Human beings’ natural instincts are a terrible source of guidance when seeking to make rational decisions. Common mortals are subject to a long list of debilitating cognitive biases, many of which are prosaically albeit neatly summarized here – worth a look.
In their 1974 report entitled ‘Judgment under Uncertainty: Heuristics and Biases’, Daniel Kahneman and Amos Tversky, who are the subjects of Michael Lewis’ latest book ‘The Undoing Project’, provide a structured review of biases affecting decision making. They organize these pitfalls of the mind into three main categories, namely representativeness (simply put, over-reliance on stereotypes), availability (over-reliance on the immediately available data which comes to mind) and anchoring (over-reliance upon the initial piece of information offered).

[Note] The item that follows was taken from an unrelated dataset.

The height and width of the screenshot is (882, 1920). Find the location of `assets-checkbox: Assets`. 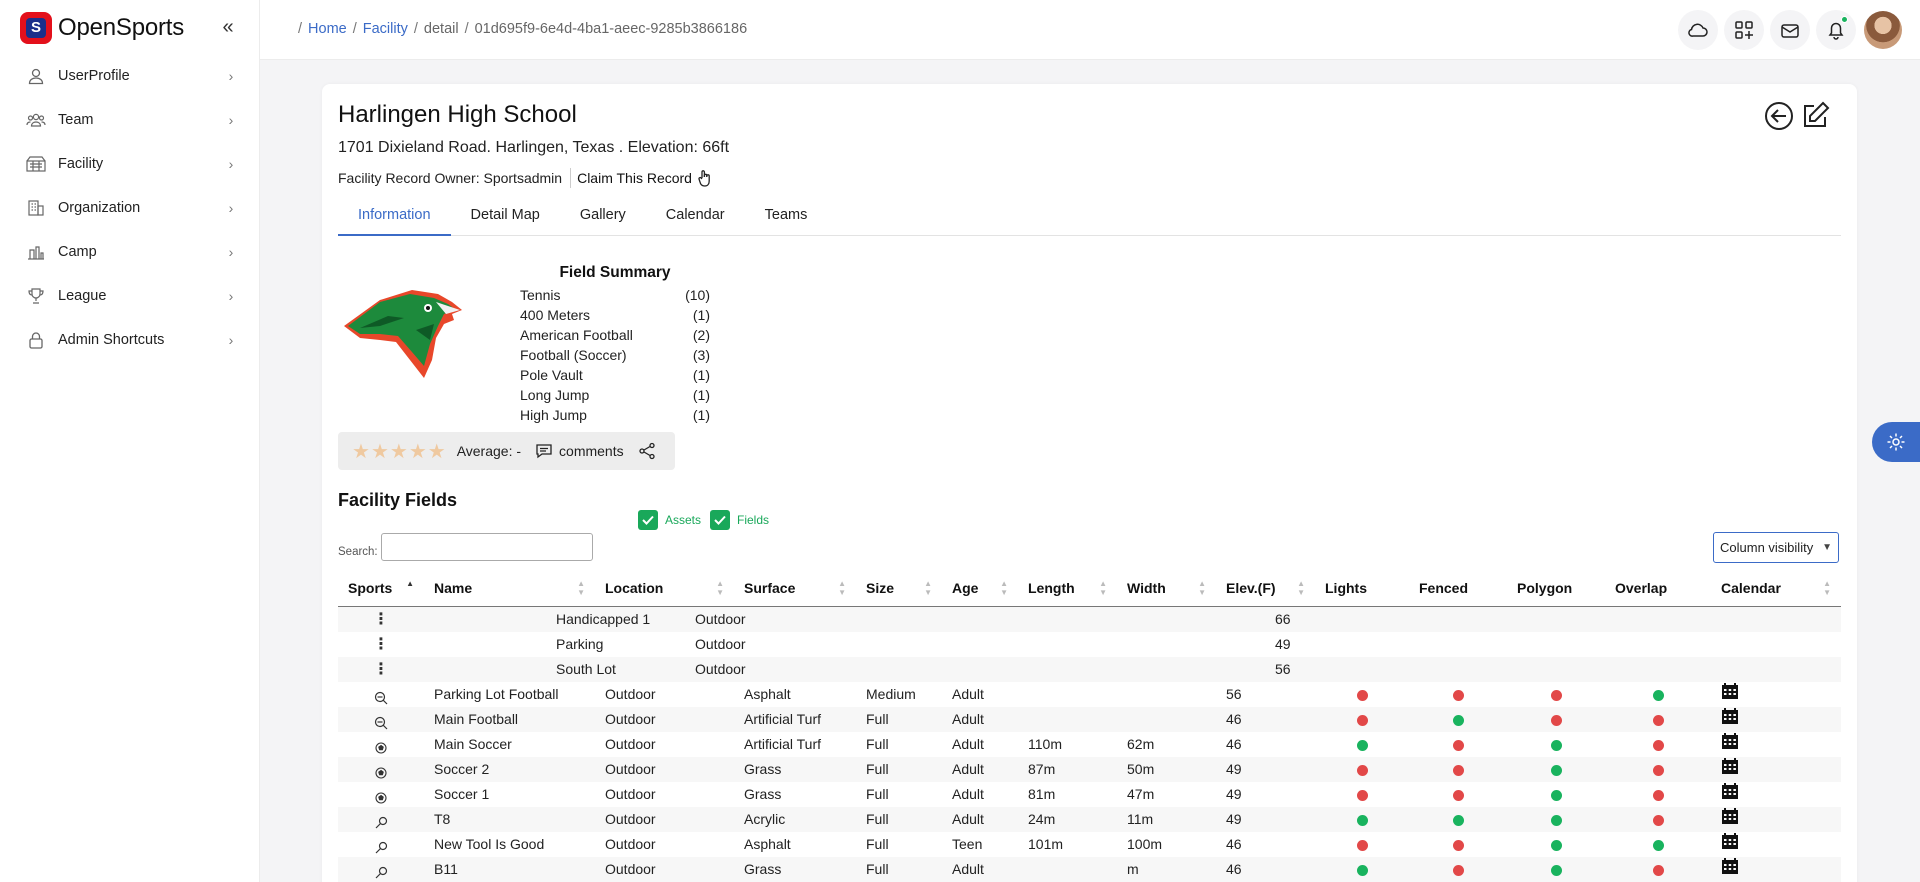

assets-checkbox: Assets is located at coordinates (670, 520).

In the early 2000’s, the same Michael Lewis described in ‘Moneyball’ how statistical methods outperform experts subject to these biases when it comes to evaluating baseball player talent and making hiring decisions. Specifically, experts tended to overvalue athleticism, thereby creating some inefficiency in the market for players which could be arbitraged by smarter teams.
Fifteen years on, this intellectual approach to people management is taking a new dimension thanks to big data. In ‘Competing on Talent Analytics’ published by the Harvard Business Review, the authors encourage corporate officers to favor ‘people analytics’ over gut instincts to analyze workforce parameters. The report features tools designed (i) to assess the evolution of the health of an organization by monitoring employees’ engagement, (ii) to identify business units requiring management attention, (iii) to pull the most effective productivity levers, (iv) to forecast workforce needs in cyclical industries and (v) to evaluate talent. Google is often cited as a pioneer in this field with its People and Innovation Lab (see in particular Google’s Project Oxygen).

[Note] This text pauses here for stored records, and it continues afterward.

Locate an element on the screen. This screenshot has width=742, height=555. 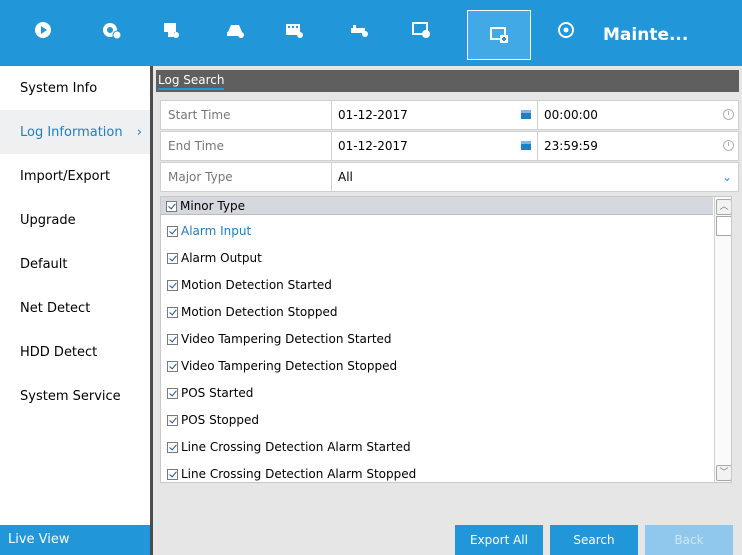
sidebar-item-system-service: System Service is located at coordinates (75, 396).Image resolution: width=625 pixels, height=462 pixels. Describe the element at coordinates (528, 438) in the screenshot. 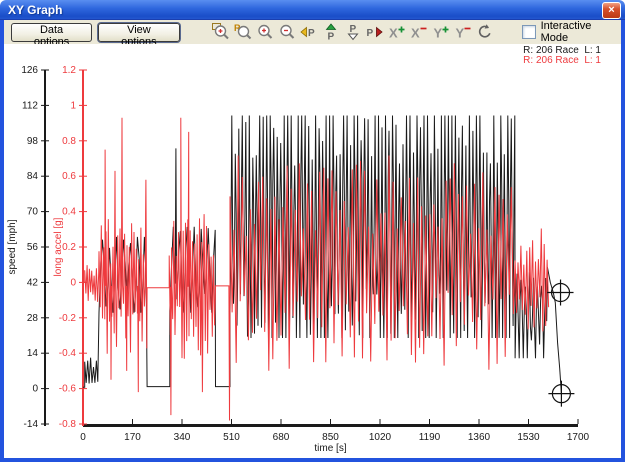

I see `x-tick-label: 1530` at that location.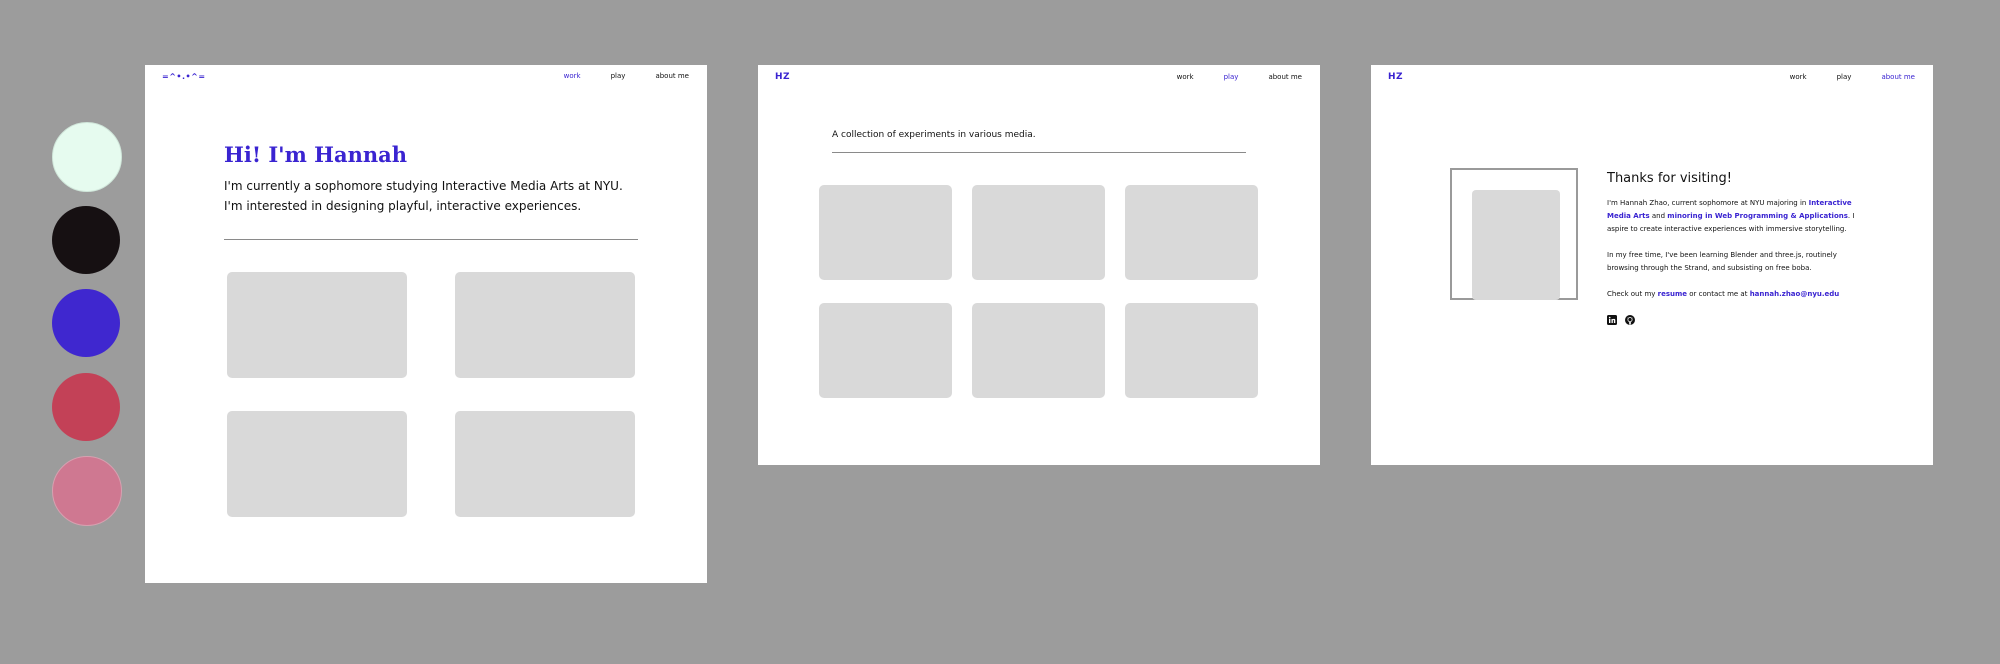 The width and height of the screenshot is (2000, 664). I want to click on swatch-red, so click(86, 407).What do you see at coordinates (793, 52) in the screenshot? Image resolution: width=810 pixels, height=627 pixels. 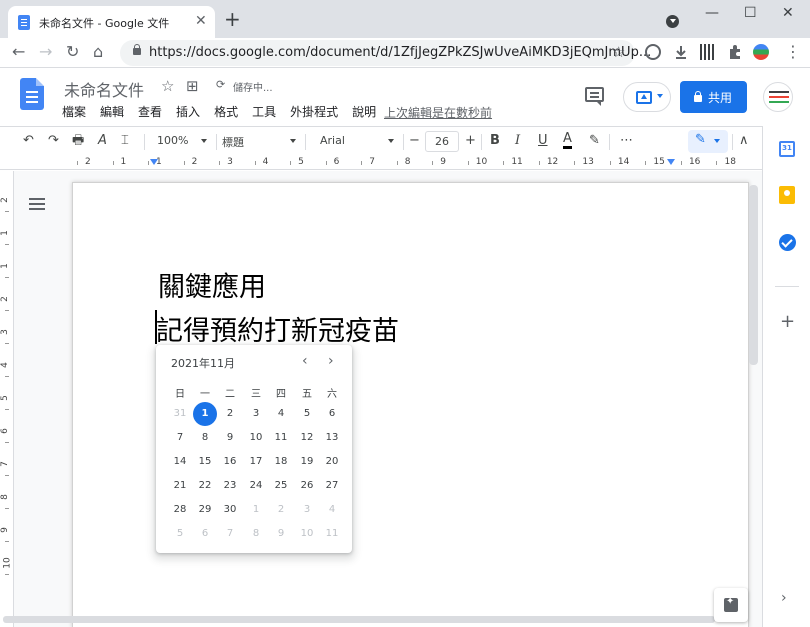 I see `browser-menu-icon: ⋮` at bounding box center [793, 52]. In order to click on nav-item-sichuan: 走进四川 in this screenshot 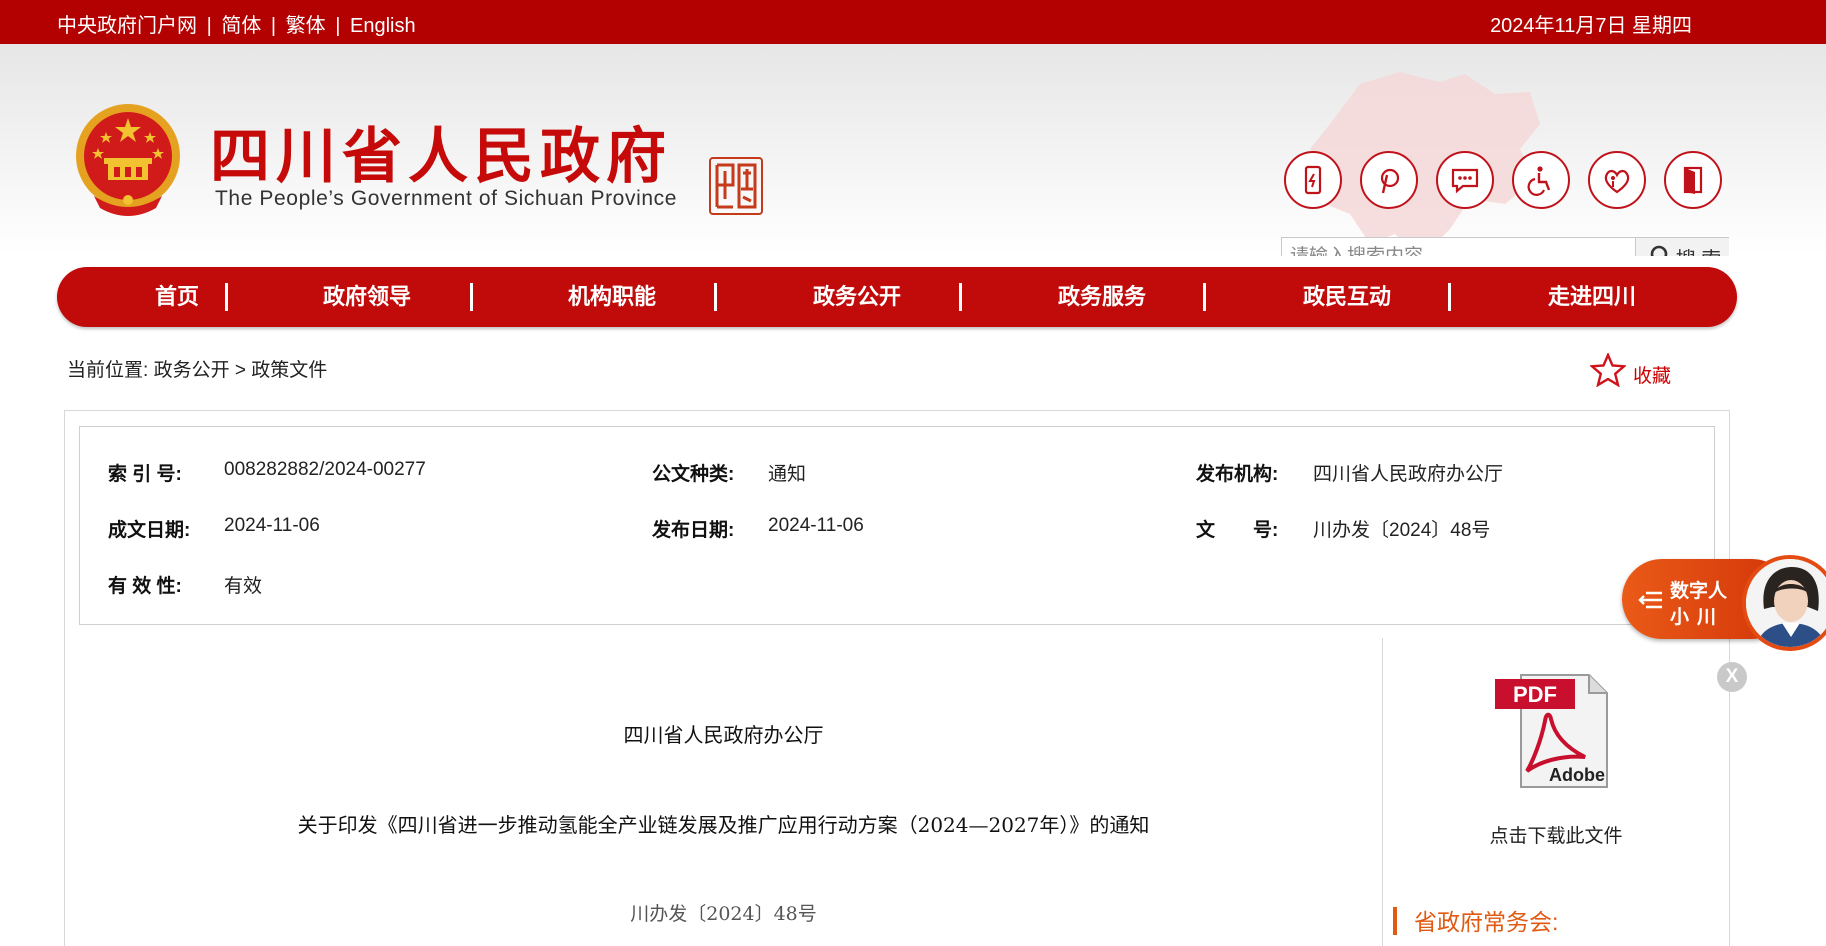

And yet, resistance to data is pervasive across industries, with many claiming with solemnity that ‘a firm’s management cannot be led by data’ as if companies were about to be taken over by an invisible and uncontrollable force. But if data analytics can bring benefit to the operations of industrial machinery why couldn’t it do the same to the management of human resources? Predictive talent models are conceptually equivalent to predictive maintenance models. It is about going from intelligent machines, intelligent plants or intelligent grids to… intelligent people decisions. So what is the big deal?
At an extreme, ‘algorithmic management’ invalidates the need for certain managerial functions through artificial intelligence. Analytics may not only replace factory workers. They may replace the decision-makers themselves, in HR and beyond. Thus, for certain managerial functions to rely on data is perceived to be an auto-destructive proposition.

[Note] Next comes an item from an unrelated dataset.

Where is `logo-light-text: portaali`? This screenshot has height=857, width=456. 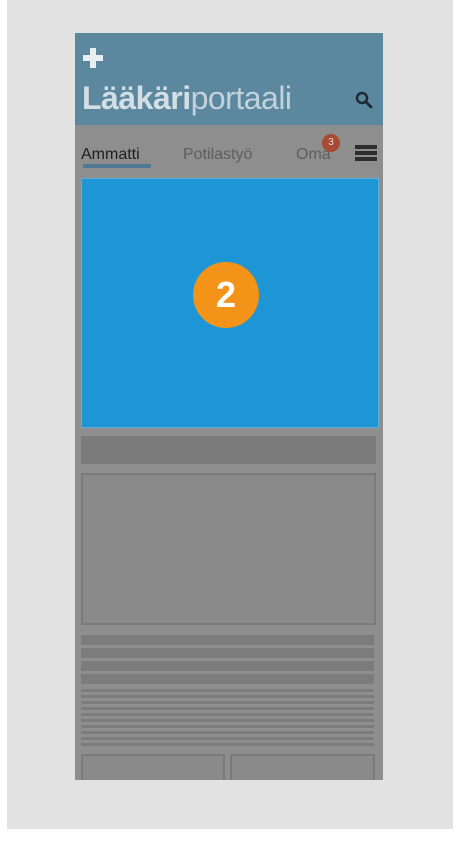
logo-light-text: portaali is located at coordinates (241, 98).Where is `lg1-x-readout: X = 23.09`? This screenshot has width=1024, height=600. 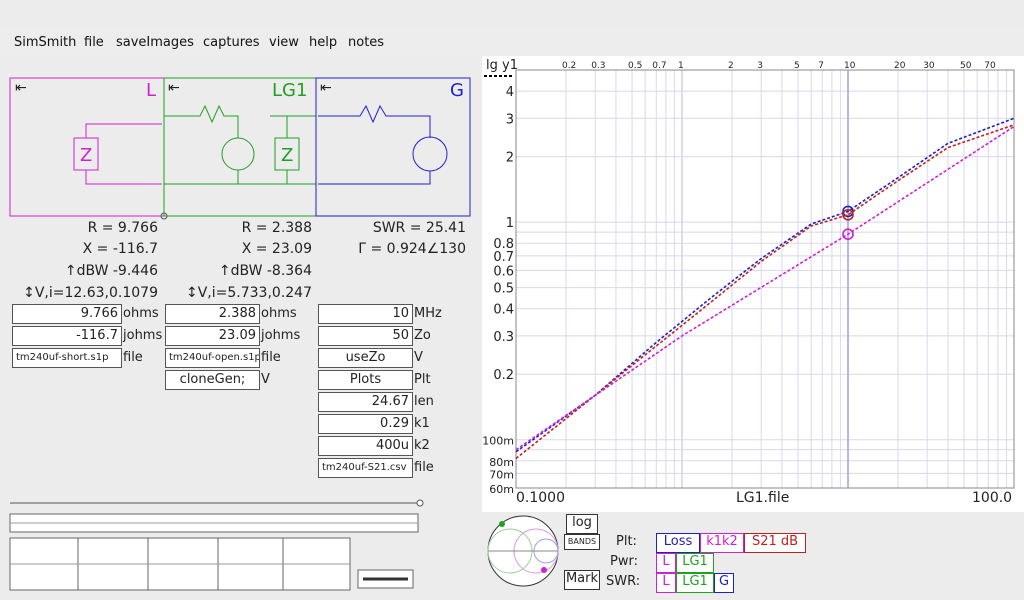
lg1-x-readout: X = 23.09 is located at coordinates (276, 249).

Another deeply ingrained notion is that objectivizing people is considered to be a crime in the collective psyche. It suffices to observe the epidemic reaction of an audience when pronouncing in the same sentence ‘data’ and ‘people’. Individuals’ urge to share personal information on social networks only occurs under the naïve cover of presumed privacy. Instinctively, data and data analytics are not only seen as a threat to employment, but also as a threat to privacy and thus to freedom.
The noble emphasis on experience, heuristics and instinct versus data must be put in perspective. Finding the ability to tap people analytics where it is safe to do so to gain some productivity and build a competitive edge must be the way to go. To take a concrete example: A McKinsey paper reports that an automated approach to resume screening would increase gender diversity towards a fairer world as gender biases are neutralized. And since gender diversity is the source of a competitive edge (see ‘Smart Teams Level The Playing Field’, March 2017), what is not to like?